Furthermore it is not a matter of mysql vs. pgsql. It is a problem of DB abstraction that is not A vs. everything else. And there will always exists, at least this is my hope, more than one DB, not just mysql conquering the world vs. everything else and we are not a DB vendor trying to push one DB in particular. If you ever had the chance to integrate Drupal with some other backend that's not just a web site you'd know there are people that can't use MySQL or wouldn't use it even with a long stick.
I'm perfectly aware that MySQL is the DB for the masses, for "web developement" as "everybody" know it. But well not everybody is "everybody" and I wouldn't underestimate the chances of seeing Drupal in the so called "enterprise" world were there are very few chances our "competitor" will reach us.
Anyway your code reflect your view much more than everything else you wrote on the subject.

This is a technical problem:

  1. It is common interest to support more than one DB, and this is an architectural choiche that is deeper than an if != mysql
  2. There is no interest because supporting more than one DB doesn't pay off

Pretending to chose 1) but doing everything in the direction of 2) is an architectural suicide and a waste of the already few resources trying to follow 1) [*].
The schema api does look to be in a much better direction.

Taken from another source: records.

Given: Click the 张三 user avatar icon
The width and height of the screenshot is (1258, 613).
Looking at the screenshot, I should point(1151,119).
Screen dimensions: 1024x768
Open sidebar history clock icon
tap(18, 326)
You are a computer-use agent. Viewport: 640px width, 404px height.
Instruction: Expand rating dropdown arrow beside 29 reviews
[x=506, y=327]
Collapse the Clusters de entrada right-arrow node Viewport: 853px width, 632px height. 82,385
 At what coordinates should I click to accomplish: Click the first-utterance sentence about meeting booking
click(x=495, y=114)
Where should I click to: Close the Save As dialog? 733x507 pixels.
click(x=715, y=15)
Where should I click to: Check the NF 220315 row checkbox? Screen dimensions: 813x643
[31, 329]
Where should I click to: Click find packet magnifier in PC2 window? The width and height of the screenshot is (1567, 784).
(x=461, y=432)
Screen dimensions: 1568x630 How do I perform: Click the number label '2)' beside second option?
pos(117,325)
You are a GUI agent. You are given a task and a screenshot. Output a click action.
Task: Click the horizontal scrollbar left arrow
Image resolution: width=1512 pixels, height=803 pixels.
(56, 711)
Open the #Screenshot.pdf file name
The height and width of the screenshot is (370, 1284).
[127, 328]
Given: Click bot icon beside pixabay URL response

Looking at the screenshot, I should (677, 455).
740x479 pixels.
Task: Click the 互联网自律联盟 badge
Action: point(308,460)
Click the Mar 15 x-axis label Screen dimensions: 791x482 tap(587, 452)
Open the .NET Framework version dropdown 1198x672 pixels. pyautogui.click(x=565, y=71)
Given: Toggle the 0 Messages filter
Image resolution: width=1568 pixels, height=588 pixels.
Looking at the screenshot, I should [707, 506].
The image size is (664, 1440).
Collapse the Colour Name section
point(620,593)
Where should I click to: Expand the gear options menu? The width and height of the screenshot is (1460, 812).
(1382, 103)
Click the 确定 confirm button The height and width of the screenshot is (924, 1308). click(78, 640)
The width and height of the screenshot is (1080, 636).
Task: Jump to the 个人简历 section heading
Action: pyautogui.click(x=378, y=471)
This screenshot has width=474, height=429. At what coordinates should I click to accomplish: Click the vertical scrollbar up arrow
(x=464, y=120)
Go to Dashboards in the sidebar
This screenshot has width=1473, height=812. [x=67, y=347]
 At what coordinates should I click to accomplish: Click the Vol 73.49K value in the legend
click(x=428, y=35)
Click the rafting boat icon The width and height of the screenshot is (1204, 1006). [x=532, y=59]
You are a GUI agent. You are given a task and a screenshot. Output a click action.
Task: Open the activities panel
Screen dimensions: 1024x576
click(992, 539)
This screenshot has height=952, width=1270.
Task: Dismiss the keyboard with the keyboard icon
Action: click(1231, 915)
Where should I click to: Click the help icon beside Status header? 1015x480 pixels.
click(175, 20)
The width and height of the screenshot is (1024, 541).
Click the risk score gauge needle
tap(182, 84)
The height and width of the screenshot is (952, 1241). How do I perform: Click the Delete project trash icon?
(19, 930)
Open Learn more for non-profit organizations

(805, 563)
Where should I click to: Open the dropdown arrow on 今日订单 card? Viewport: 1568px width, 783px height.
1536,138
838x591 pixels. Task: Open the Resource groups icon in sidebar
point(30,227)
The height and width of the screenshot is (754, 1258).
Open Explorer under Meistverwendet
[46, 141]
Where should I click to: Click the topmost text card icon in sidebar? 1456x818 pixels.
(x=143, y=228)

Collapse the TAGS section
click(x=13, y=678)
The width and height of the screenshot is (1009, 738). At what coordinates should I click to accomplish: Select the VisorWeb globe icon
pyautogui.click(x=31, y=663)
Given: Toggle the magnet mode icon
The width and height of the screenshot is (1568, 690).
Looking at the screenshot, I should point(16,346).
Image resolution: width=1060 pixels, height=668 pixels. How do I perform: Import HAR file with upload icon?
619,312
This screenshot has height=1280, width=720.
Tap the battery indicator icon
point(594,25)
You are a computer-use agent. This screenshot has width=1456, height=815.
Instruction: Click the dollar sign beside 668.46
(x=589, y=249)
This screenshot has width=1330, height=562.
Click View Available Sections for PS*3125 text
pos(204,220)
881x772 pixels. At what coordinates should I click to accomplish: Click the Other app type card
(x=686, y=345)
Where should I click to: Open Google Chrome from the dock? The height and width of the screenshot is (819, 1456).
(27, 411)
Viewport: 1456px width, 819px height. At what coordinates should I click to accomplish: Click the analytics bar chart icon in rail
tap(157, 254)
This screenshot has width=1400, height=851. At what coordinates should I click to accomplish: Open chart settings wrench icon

If you ever read anything about SPI design you'd know that thinking in term of 2 "plug-ins" is evil. How can it be better to think in terms of support of 1.5 DB?
This kind of aproach will come to hunt you at night once you'll really have to port drupal to more than one DB.
There is no quick solution to DB abstraction.

People that really took the effort to port Drupal to other DB should be the reference for further developement. Some of those people actually ported Drupal to more than 1.5 DB and they really know the issues you'll encounter if you plan for 1.5 DB.

david strauss’s picture

ivanSB: Dude, "won't fix" means this issue is already dead.